**Task directions:** Please recast these lines as a Markdown table with a Row column for the row number and a Line column for the line itself, leaving out any blank lines.

====== Entries supplied ======

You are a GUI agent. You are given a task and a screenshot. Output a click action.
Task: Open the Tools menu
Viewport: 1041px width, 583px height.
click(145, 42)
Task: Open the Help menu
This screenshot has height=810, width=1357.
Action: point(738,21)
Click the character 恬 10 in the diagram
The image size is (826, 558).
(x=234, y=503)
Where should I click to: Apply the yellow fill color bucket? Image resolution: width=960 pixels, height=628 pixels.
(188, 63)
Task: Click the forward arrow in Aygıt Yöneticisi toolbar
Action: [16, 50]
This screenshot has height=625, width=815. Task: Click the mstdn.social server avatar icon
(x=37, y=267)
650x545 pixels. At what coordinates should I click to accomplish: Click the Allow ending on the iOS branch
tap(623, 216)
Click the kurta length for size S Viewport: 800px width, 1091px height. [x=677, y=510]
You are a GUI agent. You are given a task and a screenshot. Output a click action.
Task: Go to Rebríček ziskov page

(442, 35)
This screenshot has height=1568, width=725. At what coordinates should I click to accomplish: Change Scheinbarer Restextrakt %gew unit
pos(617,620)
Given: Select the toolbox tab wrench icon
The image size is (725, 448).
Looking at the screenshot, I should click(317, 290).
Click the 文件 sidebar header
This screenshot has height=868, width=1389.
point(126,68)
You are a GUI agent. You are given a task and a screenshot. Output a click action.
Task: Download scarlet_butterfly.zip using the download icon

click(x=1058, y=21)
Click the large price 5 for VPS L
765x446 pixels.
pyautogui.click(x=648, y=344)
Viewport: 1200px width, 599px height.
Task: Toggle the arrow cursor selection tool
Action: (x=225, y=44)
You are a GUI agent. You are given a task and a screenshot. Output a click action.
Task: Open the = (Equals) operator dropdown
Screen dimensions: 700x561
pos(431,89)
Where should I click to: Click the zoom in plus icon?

======

**Response:**
| Row | Line |
|---|---|
| 1 | You are a GUI agent. You are given a task and a screenshot. Output a click action. |
| 2 | Task: Open the Tools menu |
| 3 | Viewport: 1041px width, 583px height. |
| 4 | click(145, 42) |
| 5 | Task: Open the Help menu |
| 6 | This screenshot has height=810, width=1357. |
| 7 | Action: point(738,21) |
| 8 | Click the character 恬 10 in the diagram |
| 9 | The image size is (826, 558). |
| 10 | (x=234, y=503) |
| 11 | Where should I click to: Apply the yellow fill color bucket? Image resolution: width=960 pixels, height=628 pixels. |
| 12 | (188, 63) |
| 13 | Task: Click the forward arrow in Aygıt Yöneticisi toolbar |
| 14 | Action: [16, 50] |
| 15 | This screenshot has height=625, width=815. Task: Click the mstdn.social server avatar icon |
| 16 | (x=37, y=267) |
| 17 | 650x545 pixels. At what coordinates should I click to accomplish: Click the Allow ending on the iOS branch |
| 18 | tap(623, 216) |
| 19 | Click the kurta length for size S Viewport: 800px width, 1091px height. [x=677, y=510] |
| 20 | You are a GUI agent. You are given a task and a screenshot. Output a click action. |
| 21 | Task: Go to Rebríček ziskov page |
| 22 | (442, 35) |
| 23 | This screenshot has height=1568, width=725. At what coordinates should I click to accomplish: Change Scheinbarer Restextrakt %gew unit |
| 24 | pos(617,620) |
| 25 | Given: Select the toolbox tab wrench icon |
| 26 | The image size is (725, 448). |
| 27 | Looking at the screenshot, I should click(317, 290). |
| 28 | Click the 文件 sidebar header |
| 29 | This screenshot has height=868, width=1389. |
| 30 | point(126,68) |
| 31 | You are a GUI agent. You are given a task and a screenshot. Output a click action. |
| 32 | Task: Download scarlet_butterfly.zip using the download icon |
| 33 | click(x=1058, y=21) |
| 34 | Click the large price 5 for VPS L |
| 35 | 765x446 pixels. |
| 36 | pyautogui.click(x=648, y=344) |
| 37 | Viewport: 1200px width, 599px height. |
| 38 | Task: Toggle the arrow cursor selection tool |
| 39 | Action: (x=225, y=44) |
| 40 | You are a GUI agent. You are given a task and a screenshot. Output a click action. |
| 41 | Task: Open the = (Equals) operator dropdown |
| 42 | Screen dimensions: 700x561 |
| 43 | pos(431,89) |
| 44 | Where should I click to: Click the zoom in plus icon? |